There is an outwardly unremarkable terraced house in South London that conceals an explosion of colour and art within – the House of Dreams.
This is the domestic home of the artist and designer, Stephen Wright, who just over 20 years ago turned his back on trained art and started filling his home with anything he fancied.
It’s a conventional Victorian terraced house, and every single surface of the ground floor is covered in — well, for want of a better word — clutter. Most of the larger stuff was acquired overseas on visits to India, Mexico and Paris, and filled in with the residue of daily life.
Toothpaste tubes, reading glasses, bottle tops, children’s dolls, bottles of bleach and beer, all the detritus of modern life turned into art.
Amongst all the randomness are boards filled with moods, writing by the artist expressing views, opinions, ideas, thoughts. All laid out in his handwriting, on wood, on tiles, in mosaics.
Everyone has a different way of looking at this – do you peer up close at objects letting them fill your view or look up and let your senses be assaulted by the garish colours and layouts?
It’s a very marmite effect that repels and much as it appeals, and the end result is less a work of art to look at than to live within the art itself. This is still a home.
The art has pretty much filled the ground floor now, so it’s expanding outwards. The front garden wall long decorated with mosaics gained a lot more a couple of years ago. The back garden became a covid lockdown expansion during the summer.

• EXERCISE BRIEF:
Could you pick up the House of Dreams piece after its last sentence and carry it on? The items after this are separate material, unconnected to the House of Dreams piece.

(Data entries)
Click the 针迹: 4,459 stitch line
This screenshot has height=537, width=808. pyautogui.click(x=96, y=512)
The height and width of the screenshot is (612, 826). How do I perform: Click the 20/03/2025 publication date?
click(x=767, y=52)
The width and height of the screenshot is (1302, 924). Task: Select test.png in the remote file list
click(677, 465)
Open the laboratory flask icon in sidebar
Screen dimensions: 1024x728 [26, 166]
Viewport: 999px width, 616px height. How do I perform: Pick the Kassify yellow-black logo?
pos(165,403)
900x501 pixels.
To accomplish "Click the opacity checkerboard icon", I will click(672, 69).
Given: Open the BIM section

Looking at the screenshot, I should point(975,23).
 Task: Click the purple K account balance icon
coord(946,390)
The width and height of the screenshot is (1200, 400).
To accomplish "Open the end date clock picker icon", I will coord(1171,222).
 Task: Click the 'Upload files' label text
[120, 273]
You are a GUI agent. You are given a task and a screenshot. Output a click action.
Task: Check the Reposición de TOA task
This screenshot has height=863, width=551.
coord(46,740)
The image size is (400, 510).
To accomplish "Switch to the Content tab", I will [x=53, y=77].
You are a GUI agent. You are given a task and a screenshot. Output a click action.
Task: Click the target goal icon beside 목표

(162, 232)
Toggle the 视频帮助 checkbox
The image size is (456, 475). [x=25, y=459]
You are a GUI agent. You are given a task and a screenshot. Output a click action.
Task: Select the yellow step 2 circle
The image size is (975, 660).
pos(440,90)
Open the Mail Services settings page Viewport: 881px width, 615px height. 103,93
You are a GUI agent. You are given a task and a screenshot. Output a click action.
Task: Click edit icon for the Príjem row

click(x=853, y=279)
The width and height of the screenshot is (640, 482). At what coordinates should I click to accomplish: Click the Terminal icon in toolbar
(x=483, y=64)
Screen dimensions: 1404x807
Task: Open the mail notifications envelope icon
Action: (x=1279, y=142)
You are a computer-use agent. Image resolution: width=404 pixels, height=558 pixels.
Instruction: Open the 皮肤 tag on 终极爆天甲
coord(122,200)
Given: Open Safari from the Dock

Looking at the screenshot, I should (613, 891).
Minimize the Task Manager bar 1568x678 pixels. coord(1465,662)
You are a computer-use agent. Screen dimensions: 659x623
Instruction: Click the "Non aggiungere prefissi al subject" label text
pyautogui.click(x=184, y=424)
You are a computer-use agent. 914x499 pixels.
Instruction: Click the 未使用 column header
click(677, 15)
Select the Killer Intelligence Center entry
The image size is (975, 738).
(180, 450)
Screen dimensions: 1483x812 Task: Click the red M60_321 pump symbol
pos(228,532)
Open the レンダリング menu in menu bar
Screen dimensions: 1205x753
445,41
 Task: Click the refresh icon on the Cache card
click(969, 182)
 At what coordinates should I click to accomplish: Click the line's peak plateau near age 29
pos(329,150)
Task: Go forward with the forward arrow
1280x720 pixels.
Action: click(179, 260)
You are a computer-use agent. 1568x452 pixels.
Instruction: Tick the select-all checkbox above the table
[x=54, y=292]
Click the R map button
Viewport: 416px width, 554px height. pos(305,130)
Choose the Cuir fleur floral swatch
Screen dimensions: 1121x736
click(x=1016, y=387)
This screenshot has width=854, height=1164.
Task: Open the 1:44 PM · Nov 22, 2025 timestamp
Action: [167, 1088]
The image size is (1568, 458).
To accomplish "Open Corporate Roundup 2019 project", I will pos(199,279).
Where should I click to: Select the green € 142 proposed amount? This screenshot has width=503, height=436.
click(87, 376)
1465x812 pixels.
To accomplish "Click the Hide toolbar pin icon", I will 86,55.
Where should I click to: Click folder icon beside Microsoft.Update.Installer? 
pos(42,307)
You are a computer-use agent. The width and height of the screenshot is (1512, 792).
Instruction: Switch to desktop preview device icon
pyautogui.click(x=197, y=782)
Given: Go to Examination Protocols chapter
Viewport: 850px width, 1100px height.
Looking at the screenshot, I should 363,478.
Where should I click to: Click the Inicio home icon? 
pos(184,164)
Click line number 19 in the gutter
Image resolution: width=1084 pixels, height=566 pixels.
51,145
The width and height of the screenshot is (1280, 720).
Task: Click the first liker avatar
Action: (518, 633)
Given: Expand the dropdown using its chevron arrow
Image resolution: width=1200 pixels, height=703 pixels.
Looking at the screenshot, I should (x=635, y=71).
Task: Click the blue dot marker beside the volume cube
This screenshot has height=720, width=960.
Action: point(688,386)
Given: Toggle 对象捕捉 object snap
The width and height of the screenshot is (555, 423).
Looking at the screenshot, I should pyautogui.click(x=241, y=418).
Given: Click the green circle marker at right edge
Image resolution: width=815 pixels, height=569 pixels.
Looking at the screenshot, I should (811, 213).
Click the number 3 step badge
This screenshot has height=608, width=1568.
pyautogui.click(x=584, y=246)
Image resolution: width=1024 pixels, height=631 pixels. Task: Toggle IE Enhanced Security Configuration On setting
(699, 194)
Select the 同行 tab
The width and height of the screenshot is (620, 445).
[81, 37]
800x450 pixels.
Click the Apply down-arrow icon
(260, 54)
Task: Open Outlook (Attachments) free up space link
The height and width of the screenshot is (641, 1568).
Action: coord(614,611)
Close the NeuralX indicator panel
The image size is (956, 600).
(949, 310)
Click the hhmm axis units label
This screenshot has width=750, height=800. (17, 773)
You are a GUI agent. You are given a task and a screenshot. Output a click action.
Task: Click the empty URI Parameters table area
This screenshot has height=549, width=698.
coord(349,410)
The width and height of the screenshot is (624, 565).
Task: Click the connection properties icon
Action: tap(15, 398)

• RESULT OF THIS EXERCISE:
As an experience, it can be best compared to Dennis Severs House, or David Parr’s House, a total immersion in a person’s vision. It’s not a space to visit to stand back and admire, if only because there’s barely enough space in here to do that. It’s an experience. Even if the art is repellent to you, the total experience is why people visit.
The House of Dreams is open roughly monthly with prebooking essential.
If visiting, bring cash, as there’s a book about the house for sale for £15, and also some of the artist’s pottery to buy – starting from £15 for a cup upwards.
Photography inside is not allowed (there are photos on his website), but you are allowed to take photos of the gardens.
The house and its contents have been left to the National Trust to preserve when the artist has long gone to the great easel in the sky.